Jean-Louis Louvel, "Entrepreneur autodidacte de l'année 2013"
Ce 19 décembre 2013, à Lille, Jean-Louis Louvel a été sacré "Entrepreneur autodidacte de l'année 2013" pour la région Nord-Pas-de-Calais/Picardie. Le président fondateur de Palettes gestion services l'a emporté face à Alain Muys et Xavier Vandenbulcke (voir notre édition n°8612 du 13 décembre 2013). Retour sur une réussite qui ne doit rien aux diplômes.
La Gazette. Etes-vous un réel autodidacte ?
Jean-Louis Louvel. Si je reprends mon histoire, j’ai vraiment arrêté l’école à 16 ans pile, qui était l’âge légal de la fin de la scolarité obligatoire. J’étais le cinquième enfant de la famille et mon père m’a toujours dit que l’école, ça ne servait à rien. Je l’ai écouté, je n’ai rien fait. Même le BEPC, ils n’ont pas voulu me le donner !
Comment s’est passée votre création d’entreprise ?
La palette, c’est deux métiers : la fabrication qui est du domaine de l’industriel, et la réparation ou reconditionnement qui est du domaine du savoir-faire. L’occasion m’allait bien parce qu’en plus de ne pas avoir de diplômes, d’expérience, je n’avais pas d’argent non plus. Nous avons littéralement «ramé» pour trouver les 50 000 francs de l’époque, nécessaires pour créer la société. Vous prêter de l’argent dans ces conditions, ce n’est pas le plus simple !
Comment expliquez-vous votre réussite ?
Ma passion dans la vie, c’est de toujours entreprendre, conjugué à une soif d’apprendre. En 20 ans, je n’ai pas suivi une seule journée de formation mais je me forme moi-même en écoutant mes conseillers et mes collaborateurs. Je me fais ainsi ma propre opinion. Je marche aussi beaucoup avec ma propre intuition et cela me réussit.

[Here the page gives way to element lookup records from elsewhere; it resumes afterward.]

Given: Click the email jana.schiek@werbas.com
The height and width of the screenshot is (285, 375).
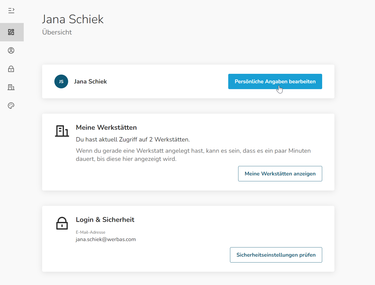Looking at the screenshot, I should tap(106, 239).
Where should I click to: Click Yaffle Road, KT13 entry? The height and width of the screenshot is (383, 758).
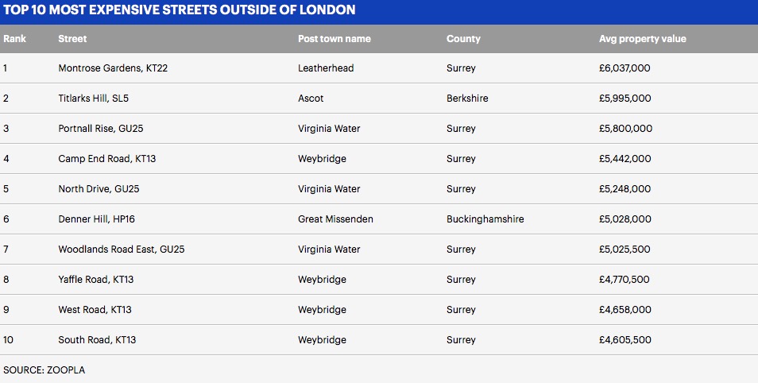96,280
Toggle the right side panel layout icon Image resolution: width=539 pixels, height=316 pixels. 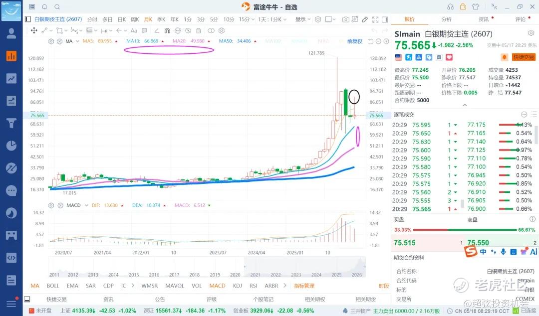(x=385, y=19)
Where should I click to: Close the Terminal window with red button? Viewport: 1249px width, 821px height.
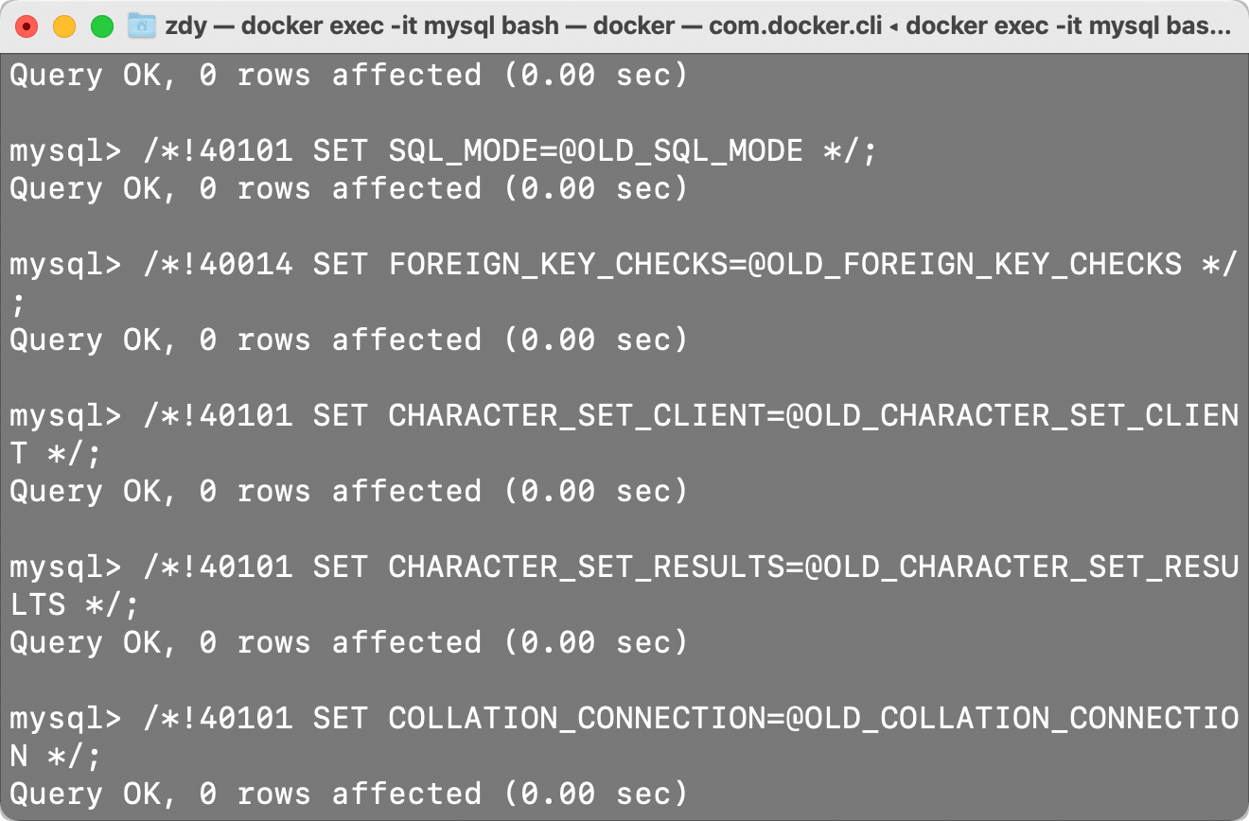(26, 26)
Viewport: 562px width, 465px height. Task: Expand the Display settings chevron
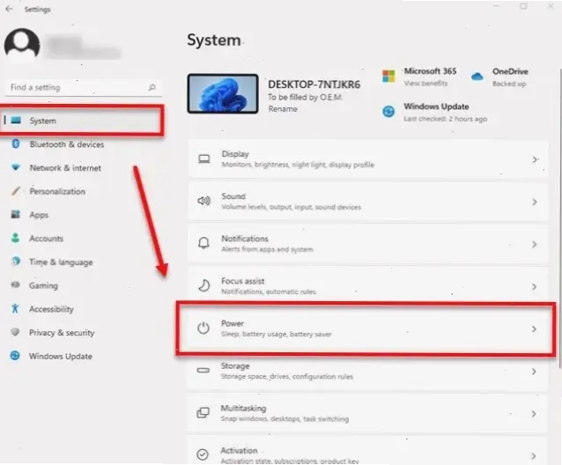point(534,159)
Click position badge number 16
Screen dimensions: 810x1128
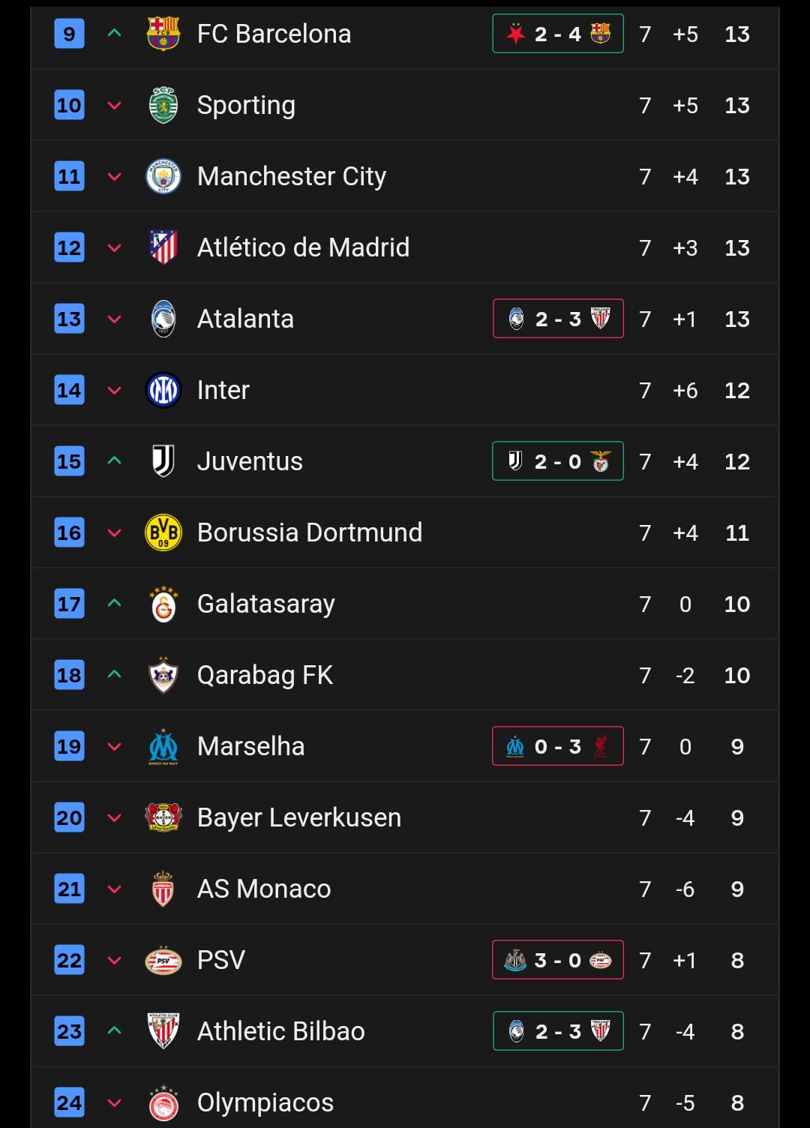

Chez moi, le social, c’est très important. Je reste accessible pour tous mes collaborateurs. Je sais aussi d’où je viens, j’ai même plaisir à me le rappeler souvent pour bien conserver nos valeurs, et ce que mes collaborateurs font, ils savent que je l’ai fait et que je sais combien c’est difficile… Je suis fier de n’avoir jamais imposé de mutations, d’heures supplémentaires. Je ne cherche que des volontaires. Plus mes collaborateurs sont motivés, meilleures sont la productivité et l’ambiance, moins vous avez de turn-over. Quand je fais une opération de croissance externe, à l’inverse du banquier qui regarde le bilan, moi je regarde en premier la structure humaine, les mentalités, la culture sociale. Si elles sont identiques aux nôtres ou proches, ça va marcher. Toutes nos opérations de croissance externe ont réussi parce qu’il n’y a pas eu de choc de cultures.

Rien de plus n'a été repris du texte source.